This page is intended to help you get started on the web by showing you how to set up and maintaing a home page. It will suggest some free and low cost tools to help in this, and some procedures that you can use to get started.
You will use ftp to transfer web pages and graphics developed on your local machine to your personal web site.
You can find lots of tools for both Macintosh and PC at TUCOWS. It is also nicely indexed. If you use shareware programs, however, you should really pay the shareware fees. The authors have put a lot of effort into creating these programs. You can encourage the creation of this low cost software by rewarding the authors appropriately.
You need to be able to create web pages in html format. HTML is a page formatting computer language. It is not especially easy to use and is quite ugly. You can learn the simple elements of the language in a few days and expand your knowledge as you go. Alternatively, you can use a translator to create the html for you. If you want to write your own, you need any editor that will create a simple text (ascii) file. Most word processors can do this as well, but you lose all word processing formats when you export text.
Some word processors, like Microsoft Word for Windows, have an html export function built in to the file save function. This is effective, but if you want to later edit the html file itself, you will find that the form produced by Word is difficult to use.
Alternatively, you can use Word and some other word processors to save your document in RTF (Rich Text Format). This is sometimes called Document Interchange Format, but I think that there is another format by that name that is not compatible. Once you have the RTF format, you can use a tool RTFtoHTML to translate the RTF file into HTML. I like this tool (both Macintosh and PC versions) because you can tailor the output to match your writing styles.
RTFtoHTML comes with a special formattind document that is used to lay out the HTML. It will translate Word style sheets into HTML styles. It isn't easy to learn the language of this format page, but it is quite powerful, and only needs to be modified occasionally.
RTFtoHTML will create graphics files from any graphics in your RTF document, but these files will probably be in the native format of your computer: bitmaps on the PC and pict files on the Macintosh. You need an image tool to translate these to jpeg or gif formats.
Another method of creating web documents is to avoid HTML altogether and use Adobe Acrobat (pdf) files instead. This requires that your user have the (free) Acrobat Reader or plug-in, but it gives beautiful results. To use it you need to pay money to Adobe to get the Adobe Acrobat Distiller. One way that it can be used is as a print driver. In this mode, you just write using your normal word processor and when you "print" it you get a pdf file that you can upload to the server.
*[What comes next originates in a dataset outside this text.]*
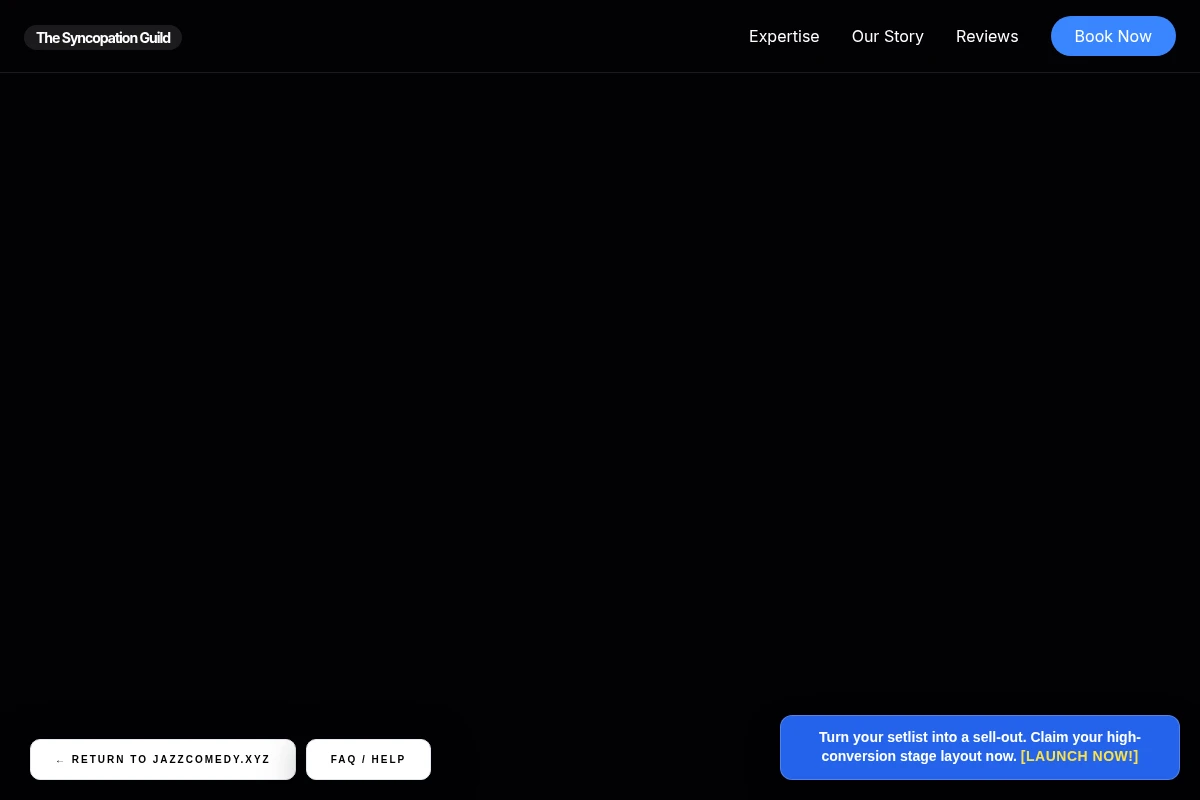
Task: Open the FAQ / Help button
Action: [368, 759]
This is especially effective for publishing PowerPoint slide shows, for example.
What You Need to Do to Get Started
Use the mkdir command to create a new directory named "public_html"
mkdir public_html
This is your home site for the WWW. Anything within that directory can be accessed by web browsers. Things not in that directory are invisible to the web. You can organize that directory however you choose, but it is recommended that you use sub-directories to keep different projects separate. It is common, for example to have one subdirectory named images that is used just to hold images to be shown on your pages.
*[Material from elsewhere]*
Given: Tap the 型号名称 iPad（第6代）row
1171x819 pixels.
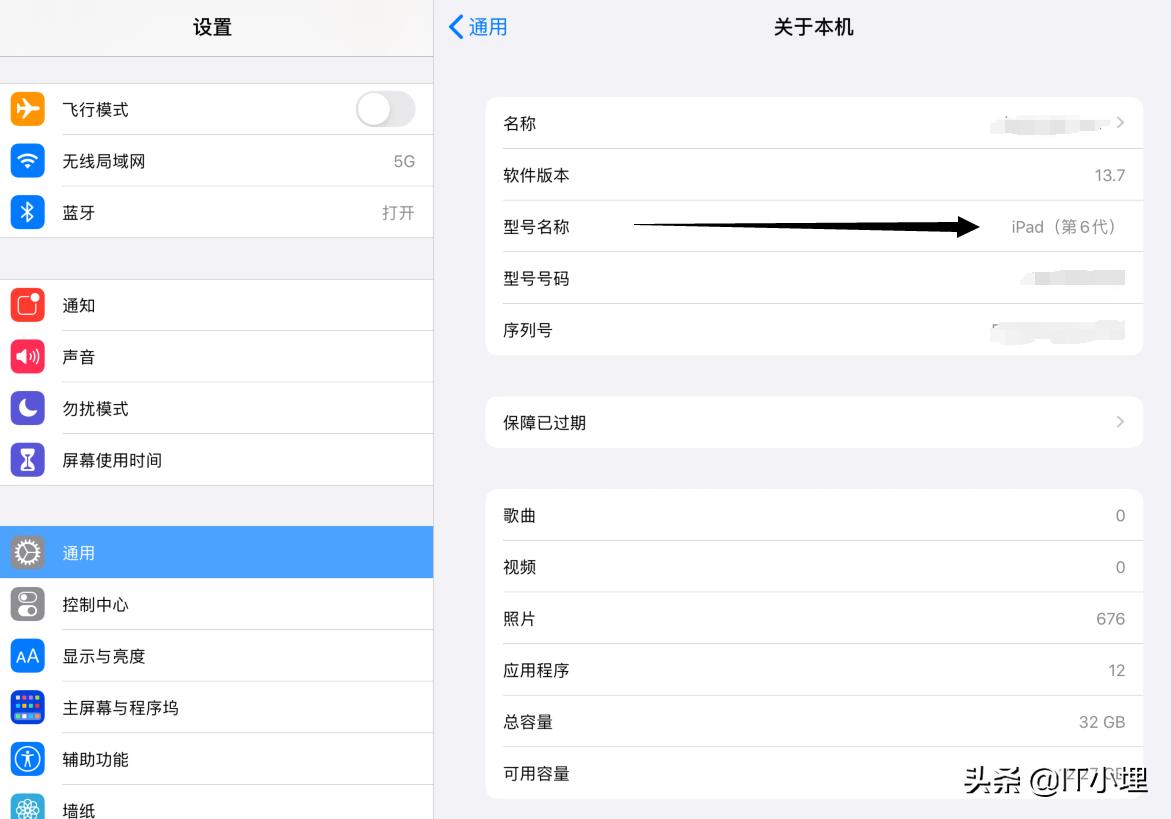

NOTE that different web servers have diffferent requirements. We use the Netscape Server Suite here at Pace, which requires users to use the public_html directory as a personal web site.
You can create subdirectories as needed with the mkdir command. You can switch to one of your directories with the cd command.
cd public_html
mkdir images
Rember that your files will be on a unix system eventually, where filenames are case sensitive. The name index.html is not the same as INDEX.HTML on a unix system.
The overall structure of an html document is as follows
<html> <head> </head> <body> </body> </html>In the head portion of the document you usually put a title, and perhaps an author. The title shows up as the title of the window in which the web browser displays the page. The title for this document is defined by:
<title> Getting Started on the Web </title>
All of the text and graphics that show up on the page itself are defined in the BODY portion of the page.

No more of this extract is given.